[TEXT — start]
A novel genetic toolkit developed by Northwestern Medicine scientists may support the development of customized therapeutic interventions for a breadth of diseases, according to a recent study published in Nature Communications.
The toolkit, called the COmposable Mammalian Elements of Transcription, or “COMET”, is a specialized group of promoters and transcription factors — proteins that bind to DNA and control the expression of a cell’s genes — which enables the design and construction of customizable genetic programming in mammalian cells.
One purpose of COMET is to help scientists develop customized cell-based therapies to treat a number of diseases, including cancer, according to Patrick Donahue, a seventh-year student in the Medical Scientist Training Program (MSTP) and first author of the study.
“We set out to build new, sophisticated cell-based therapies and realized that the tools we needed to accomplish some of our goals didn’t exist. We then developed a new toolkit to address this need and named it COMET,” Donahue said.
For the current study, the authors characterized how COMET controls gene expression in cells and developed a mathematical model to describe the toolkit’s performance. This model will ultimately let scientists apply COMET to their work more readily, according to Donahue.
COMET works by transcription factor proteins binding to DNA promoters upstream of scientist-specified genes, such as a therapeutic gene. They do so through a piece of the protein called a zinc finger motif, which specifies to each transcription factor which exact DNA sequence to bind to.
For example, in the case of cancer, the scientists are currently working to insert biosensors into therapeutic cells to help them recognize whether they are in a tumor or a healthy part of the body.
[TEXT — finish]
[INPUT DATA — start]
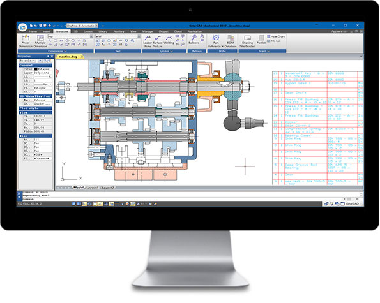Toggle the light bulb icon in status bar
380x303 pixels.
[x=331, y=204]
[INPUT DATA — finish]
THE PROBLEM: Copy the passage of the COMET article above, word for word, from "A novel genetic" up to and including "in mammalian cells.".

WRITTEN ANSWER:
A novel genetic toolkit developed by Northwestern Medicine scientists may support the development of customized therapeutic interventions for a breadth of diseases, according to a recent study published in Nature Communications.
The toolkit, called the COmposable Mammalian Elements of Transcription, or “COMET”, is a specialized group of promoters and transcription factors — proteins that bind to DNA and control the expression of a cell’s genes — which enables the design and construction of customizable genetic programming in mammalian cells.